The act of sleep is highly underappreciated in our society. We are used to pushing ourselves until the job it done. We also want to play till we drop. But as you advance in years, sleep becomes a necessity...and the lack therof results in not so pretty outcomes...like a poneytail that is off to one side of your head.
I suffered my first bout of insomnia since my 40's when I was thinking of becoming menopausal. This is not a choice...like...isn't this party rockin' I gonna stay up past my bedtime...or this is the best movie of the year, doesn't Van Damm look so damm cute...not! Or I'm going to stay up to see the ball drop in Time Square. This type of sleep loss for me is, eyes wide open, mom brain kicks in...humm wonder if my kids are safe...what is the statistics of a meteor falling from the sky and hitting one of my kids...did the dog throw up???? Are the members of my family talking with each other again...what a bunch of babies...by this time my blood pressure is up and there is no more nighty night.
Which then leads to a day like I had yesterday. Running on a couple of hours of sleep yesterday turned into "THE LOST DAY." For me that means I am too tired to do anything fun, except have coffee with my cousin. I have not washed my hair so it is in a ponytail under a ball cap. No makeup, thank goodness it was a little sunny because I wore sunglasses all day. By the afternoon I was on hypermode. Once I tip over the exhaustion phase my brain hits hypermode...which means it is going a hundred miles and hour. I swept my deck, I grocery shopped, I cut up vegies for roasting, I watch Dr. Oz without falling asleep. I even watched Oprah, hoping too fall asleep. My body would not relax enough to fall asleep.

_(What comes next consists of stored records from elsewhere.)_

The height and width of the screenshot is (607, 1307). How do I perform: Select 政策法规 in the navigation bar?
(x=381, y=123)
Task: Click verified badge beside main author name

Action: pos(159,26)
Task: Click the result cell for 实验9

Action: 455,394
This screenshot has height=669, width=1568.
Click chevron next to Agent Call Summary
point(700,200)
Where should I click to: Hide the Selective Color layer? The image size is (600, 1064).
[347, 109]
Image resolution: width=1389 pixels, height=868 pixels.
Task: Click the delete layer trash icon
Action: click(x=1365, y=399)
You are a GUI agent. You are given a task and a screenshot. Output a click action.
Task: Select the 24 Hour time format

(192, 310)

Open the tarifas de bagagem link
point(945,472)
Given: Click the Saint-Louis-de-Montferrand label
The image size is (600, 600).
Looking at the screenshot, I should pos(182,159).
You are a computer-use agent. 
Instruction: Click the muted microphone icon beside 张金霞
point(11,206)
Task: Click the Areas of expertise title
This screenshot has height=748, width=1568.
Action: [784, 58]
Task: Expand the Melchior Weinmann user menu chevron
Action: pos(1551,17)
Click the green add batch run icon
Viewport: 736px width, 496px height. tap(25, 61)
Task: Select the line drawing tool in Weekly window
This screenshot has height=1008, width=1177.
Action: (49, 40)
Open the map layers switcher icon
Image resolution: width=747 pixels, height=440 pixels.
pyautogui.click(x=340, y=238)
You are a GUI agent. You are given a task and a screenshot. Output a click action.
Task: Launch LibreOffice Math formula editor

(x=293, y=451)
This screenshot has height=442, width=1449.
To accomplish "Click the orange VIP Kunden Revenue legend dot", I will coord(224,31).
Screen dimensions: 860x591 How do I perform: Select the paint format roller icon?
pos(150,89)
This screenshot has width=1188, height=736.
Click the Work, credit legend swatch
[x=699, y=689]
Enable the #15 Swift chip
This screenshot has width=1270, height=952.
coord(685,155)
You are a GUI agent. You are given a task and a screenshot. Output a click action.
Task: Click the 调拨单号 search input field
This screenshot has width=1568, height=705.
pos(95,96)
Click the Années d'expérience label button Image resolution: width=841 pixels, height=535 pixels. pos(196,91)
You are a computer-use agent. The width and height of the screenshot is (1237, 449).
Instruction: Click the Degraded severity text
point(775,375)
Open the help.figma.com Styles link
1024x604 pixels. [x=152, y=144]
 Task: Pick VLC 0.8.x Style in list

Which lead me to the list of things I needed to do...so I could fall asleep.
No caffiene in the afternoon
drink lots of water
drink herbal tea
No ETOH, absolutly no happy hour
no chocolate
small dinner
1 glass of milk in the evening
watch 3 hours of TV and by 10:00 PM I get sleepy
Of course, Greg had to spend the evening with me which means...he had to listen to me...as I am saying...look at me...I can't stop talking...I look like last nights left overs and I am totally wired on lack of sleep.
Today I am much calmer...I slept all night...till 0715 (which is sleeping in for me) and I get breakfast in bed...better do something with this pony tail on my head, it is starting to look like another pet I should name. Enzo is starting to growl at it when I walk and it bounces around.